(Input data):
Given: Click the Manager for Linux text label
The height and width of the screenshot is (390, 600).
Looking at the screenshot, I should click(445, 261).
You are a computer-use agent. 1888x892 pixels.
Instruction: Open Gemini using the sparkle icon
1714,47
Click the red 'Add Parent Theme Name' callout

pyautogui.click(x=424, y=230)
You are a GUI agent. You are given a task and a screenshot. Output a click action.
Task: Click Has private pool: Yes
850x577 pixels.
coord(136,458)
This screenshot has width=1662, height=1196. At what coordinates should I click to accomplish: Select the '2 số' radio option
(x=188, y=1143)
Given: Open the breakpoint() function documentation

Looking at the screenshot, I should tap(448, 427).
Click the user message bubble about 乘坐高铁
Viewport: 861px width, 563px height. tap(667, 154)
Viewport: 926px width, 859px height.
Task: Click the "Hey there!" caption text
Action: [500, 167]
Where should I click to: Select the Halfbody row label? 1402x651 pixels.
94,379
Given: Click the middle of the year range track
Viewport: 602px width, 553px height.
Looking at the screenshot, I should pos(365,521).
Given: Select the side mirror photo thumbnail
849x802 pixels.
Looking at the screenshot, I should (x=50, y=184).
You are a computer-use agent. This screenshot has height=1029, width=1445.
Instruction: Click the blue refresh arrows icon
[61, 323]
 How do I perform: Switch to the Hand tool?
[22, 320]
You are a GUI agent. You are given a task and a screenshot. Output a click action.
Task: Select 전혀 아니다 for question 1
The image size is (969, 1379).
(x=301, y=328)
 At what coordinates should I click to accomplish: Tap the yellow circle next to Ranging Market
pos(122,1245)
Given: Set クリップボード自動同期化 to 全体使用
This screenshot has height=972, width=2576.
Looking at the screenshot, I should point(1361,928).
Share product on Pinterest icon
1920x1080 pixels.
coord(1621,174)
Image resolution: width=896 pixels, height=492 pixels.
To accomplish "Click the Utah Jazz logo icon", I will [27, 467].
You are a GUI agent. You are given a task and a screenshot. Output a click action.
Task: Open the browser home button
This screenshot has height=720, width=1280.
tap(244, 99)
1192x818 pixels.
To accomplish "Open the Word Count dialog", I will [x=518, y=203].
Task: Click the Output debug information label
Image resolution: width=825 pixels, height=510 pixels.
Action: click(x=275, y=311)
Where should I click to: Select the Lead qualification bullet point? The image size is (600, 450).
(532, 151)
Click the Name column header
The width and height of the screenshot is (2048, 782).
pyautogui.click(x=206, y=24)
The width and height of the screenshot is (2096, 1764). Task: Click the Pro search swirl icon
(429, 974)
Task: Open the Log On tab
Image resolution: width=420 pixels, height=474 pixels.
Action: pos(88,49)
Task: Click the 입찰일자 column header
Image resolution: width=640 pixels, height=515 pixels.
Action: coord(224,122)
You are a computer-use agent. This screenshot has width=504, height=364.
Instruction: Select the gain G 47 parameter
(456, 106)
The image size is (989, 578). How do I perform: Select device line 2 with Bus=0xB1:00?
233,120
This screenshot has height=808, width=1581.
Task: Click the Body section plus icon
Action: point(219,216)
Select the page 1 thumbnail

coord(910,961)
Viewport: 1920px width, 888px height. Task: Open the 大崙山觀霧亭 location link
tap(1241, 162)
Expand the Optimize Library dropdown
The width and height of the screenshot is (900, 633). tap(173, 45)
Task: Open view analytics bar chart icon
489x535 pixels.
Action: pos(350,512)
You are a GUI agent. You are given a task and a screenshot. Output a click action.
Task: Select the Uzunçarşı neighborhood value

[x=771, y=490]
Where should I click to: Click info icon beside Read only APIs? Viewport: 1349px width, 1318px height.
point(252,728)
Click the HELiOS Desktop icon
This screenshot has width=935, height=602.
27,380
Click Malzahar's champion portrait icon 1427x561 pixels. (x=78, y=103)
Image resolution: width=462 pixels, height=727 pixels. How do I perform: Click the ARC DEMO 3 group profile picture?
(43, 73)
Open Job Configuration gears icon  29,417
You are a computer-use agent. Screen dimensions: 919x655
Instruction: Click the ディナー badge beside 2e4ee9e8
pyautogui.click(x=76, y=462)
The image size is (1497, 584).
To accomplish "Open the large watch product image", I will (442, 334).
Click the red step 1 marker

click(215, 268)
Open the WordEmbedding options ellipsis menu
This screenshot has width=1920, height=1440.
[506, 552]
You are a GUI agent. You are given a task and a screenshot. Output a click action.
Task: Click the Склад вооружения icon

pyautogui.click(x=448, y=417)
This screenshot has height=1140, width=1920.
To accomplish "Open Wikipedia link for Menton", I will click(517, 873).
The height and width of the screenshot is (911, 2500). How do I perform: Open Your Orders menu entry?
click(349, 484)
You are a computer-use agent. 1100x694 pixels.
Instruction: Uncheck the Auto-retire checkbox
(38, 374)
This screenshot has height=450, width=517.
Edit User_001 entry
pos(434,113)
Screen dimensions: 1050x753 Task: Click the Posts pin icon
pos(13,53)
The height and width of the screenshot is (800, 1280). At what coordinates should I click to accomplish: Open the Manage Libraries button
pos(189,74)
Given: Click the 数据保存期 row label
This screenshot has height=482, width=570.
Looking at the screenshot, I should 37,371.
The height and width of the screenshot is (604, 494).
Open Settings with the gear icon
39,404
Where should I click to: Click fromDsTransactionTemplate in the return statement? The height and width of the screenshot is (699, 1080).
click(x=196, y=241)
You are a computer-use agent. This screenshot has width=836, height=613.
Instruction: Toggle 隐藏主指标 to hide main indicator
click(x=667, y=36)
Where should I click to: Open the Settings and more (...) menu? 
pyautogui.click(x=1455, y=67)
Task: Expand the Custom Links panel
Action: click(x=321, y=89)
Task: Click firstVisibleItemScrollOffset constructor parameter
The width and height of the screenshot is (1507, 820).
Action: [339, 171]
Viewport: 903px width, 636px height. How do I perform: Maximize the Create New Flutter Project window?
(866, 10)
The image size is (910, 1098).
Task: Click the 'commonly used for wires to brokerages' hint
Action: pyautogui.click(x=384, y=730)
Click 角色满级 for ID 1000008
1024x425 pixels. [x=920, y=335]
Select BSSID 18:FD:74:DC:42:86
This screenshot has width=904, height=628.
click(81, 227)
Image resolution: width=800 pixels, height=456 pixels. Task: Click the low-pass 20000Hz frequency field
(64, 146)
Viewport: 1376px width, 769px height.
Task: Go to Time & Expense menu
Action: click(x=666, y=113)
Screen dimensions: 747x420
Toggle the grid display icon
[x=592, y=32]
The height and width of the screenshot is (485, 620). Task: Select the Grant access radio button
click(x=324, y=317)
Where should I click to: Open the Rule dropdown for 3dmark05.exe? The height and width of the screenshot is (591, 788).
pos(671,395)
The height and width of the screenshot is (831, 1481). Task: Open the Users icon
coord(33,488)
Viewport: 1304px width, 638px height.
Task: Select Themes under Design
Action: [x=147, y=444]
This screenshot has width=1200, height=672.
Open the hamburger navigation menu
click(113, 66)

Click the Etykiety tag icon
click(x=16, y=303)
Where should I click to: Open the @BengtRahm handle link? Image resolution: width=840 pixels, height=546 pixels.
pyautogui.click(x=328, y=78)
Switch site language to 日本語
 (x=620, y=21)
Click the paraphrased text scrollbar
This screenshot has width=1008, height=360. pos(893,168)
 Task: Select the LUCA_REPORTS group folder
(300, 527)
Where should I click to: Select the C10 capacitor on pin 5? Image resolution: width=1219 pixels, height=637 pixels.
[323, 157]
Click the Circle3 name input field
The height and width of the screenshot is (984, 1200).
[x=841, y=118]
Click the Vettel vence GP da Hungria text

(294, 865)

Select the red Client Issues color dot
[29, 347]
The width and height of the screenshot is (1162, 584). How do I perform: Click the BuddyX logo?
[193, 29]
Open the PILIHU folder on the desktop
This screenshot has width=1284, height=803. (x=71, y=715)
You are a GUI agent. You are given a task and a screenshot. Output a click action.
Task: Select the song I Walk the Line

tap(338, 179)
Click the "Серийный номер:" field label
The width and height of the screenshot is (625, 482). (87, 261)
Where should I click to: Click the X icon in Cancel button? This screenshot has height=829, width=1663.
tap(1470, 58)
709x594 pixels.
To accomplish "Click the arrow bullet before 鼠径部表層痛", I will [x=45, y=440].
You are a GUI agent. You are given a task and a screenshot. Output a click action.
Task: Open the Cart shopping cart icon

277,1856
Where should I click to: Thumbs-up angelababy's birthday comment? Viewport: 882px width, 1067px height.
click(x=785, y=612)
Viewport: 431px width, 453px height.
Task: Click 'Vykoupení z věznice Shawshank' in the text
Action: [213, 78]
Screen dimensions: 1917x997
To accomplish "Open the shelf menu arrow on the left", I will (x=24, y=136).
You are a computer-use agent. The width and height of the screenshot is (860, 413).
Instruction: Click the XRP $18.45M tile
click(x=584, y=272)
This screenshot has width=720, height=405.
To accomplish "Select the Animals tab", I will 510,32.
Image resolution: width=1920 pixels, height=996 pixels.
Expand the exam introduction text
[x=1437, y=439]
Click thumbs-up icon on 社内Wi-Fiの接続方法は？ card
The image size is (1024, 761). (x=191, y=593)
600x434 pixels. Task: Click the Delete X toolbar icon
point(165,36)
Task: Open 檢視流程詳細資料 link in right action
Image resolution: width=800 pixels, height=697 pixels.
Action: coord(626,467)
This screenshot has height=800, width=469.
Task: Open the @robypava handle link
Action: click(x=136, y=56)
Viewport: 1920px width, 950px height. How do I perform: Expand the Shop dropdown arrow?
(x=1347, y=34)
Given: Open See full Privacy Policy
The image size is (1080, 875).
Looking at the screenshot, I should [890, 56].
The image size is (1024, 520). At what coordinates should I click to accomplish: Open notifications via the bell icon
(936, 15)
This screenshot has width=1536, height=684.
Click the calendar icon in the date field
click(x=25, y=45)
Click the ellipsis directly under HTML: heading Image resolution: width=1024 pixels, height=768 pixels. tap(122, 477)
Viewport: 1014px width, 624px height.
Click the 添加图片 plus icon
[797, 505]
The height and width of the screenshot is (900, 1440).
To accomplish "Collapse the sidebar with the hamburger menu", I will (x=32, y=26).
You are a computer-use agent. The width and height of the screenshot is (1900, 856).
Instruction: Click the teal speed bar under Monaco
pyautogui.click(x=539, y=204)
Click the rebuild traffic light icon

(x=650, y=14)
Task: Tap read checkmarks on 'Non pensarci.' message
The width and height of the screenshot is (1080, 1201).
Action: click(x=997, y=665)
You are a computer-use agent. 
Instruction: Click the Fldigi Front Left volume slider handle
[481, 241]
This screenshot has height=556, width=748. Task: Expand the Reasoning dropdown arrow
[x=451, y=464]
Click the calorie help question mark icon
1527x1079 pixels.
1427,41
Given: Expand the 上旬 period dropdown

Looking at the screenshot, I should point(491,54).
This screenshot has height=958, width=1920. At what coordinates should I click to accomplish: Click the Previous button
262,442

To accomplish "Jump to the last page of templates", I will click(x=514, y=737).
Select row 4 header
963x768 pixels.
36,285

(What is required): Transcribe verbatim. Cover the lines from the first line of the entries above to the line containing "Given: Set クリップボード自動同期化 to 全体使用", inclusive.

(Response area):
Given: Click the Manager for Linux text label
The height and width of the screenshot is (390, 600).
Looking at the screenshot, I should click(445, 261).
You are a computer-use agent. 1888x892 pixels.
Instruction: Open Gemini using the sparkle icon
1714,47
Click the red 'Add Parent Theme Name' callout

pyautogui.click(x=424, y=230)
You are a GUI agent. You are given a task and a screenshot. Output a click action.
Task: Click Has private pool: Yes
850x577 pixels.
coord(136,458)
This screenshot has width=1662, height=1196. At what coordinates should I click to accomplish: Select the '2 số' radio option
(x=188, y=1143)
Given: Open the breakpoint() function documentation

Looking at the screenshot, I should tap(448, 427).
Click the user message bubble about 乘坐高铁
Viewport: 861px width, 563px height. tap(667, 154)
Viewport: 926px width, 859px height.
Task: Click the "Hey there!" caption text
Action: [500, 167]
Where should I click to: Select the Halfbody row label? 1402x651 pixels.
94,379
Given: Click the middle of the year range track
Viewport: 602px width, 553px height.
Looking at the screenshot, I should pos(365,521).
Given: Select the side mirror photo thumbnail
849x802 pixels.
Looking at the screenshot, I should (x=50, y=184).
You are a computer-use agent. This screenshot has height=1029, width=1445.
Instruction: Click the blue refresh arrows icon
[61, 323]
 How do I perform: Switch to the Hand tool?
[22, 320]
You are a GUI agent. You are given a task and a screenshot. Output a click action.
Task: Select 전혀 아니다 for question 1
The image size is (969, 1379).
(x=301, y=328)
 At what coordinates should I click to accomplish: Tap the yellow circle next to Ranging Market
pos(122,1245)
Given: Set クリップボード自動同期化 to 全体使用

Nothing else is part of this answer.